Kutipan Teks =>
[Nusantara] Ely Faizatun Na'imah: Mencurigai Motif Poligami
Ra Penak
edipur@hotmail.com
Fri Sep 13 11:12:24 2002
Ely Faizatun Na'imah: Mencurigai Motif Poligami
BERSAMAAN dengan mengalir derasnya arus gerakan emansipasi wanita atau
feminisme yang kemudian menciptakan suasana yang lebih tepat disebut
dengan
euforia gender, praktik poligami digugat lebih keras lagi.
Para feminis memprotes praktik poligami karena dianggap tidak sesuai
dengan
prinsip keadilan gender yang mereka perjuangkan selama ini, karena
mempunyai
sisi-sisi yang membuka peluang besar untuk menempatkan perempuan pada
posisi
subordinat.

Cuplikan Data =>
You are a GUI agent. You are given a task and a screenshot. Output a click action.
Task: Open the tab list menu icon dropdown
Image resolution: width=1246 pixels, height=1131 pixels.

Daftar Tugas =>
1 - Menurut kutipan teks, suasana yang diciptakan oleh gerakan emansipasi wanita atau feminisme lebih tepat disebut apa?
2 - Salin tanpa perubahan bagian kutipan teks mulai dari "[Nusantara] Ely Faizatun" sampai "lebih keras lagi.".

Jawaban =>
1 - Euforia gender.

2 -
[Nusantara] Ely Faizatun Na'imah: Mencurigai Motif Poligami
Ra Penak
edipur@hotmail.com
Fri Sep 13 11:12:24 2002
Ely Faizatun Na'imah: Mencurigai Motif Poligami
BERSAMAAN dengan mengalir derasnya arus gerakan emansipasi wanita atau
feminisme yang kemudian menciptakan suasana yang lebih tepat disebut
dengan
euforia gender, praktik poligami digugat lebih keras lagi.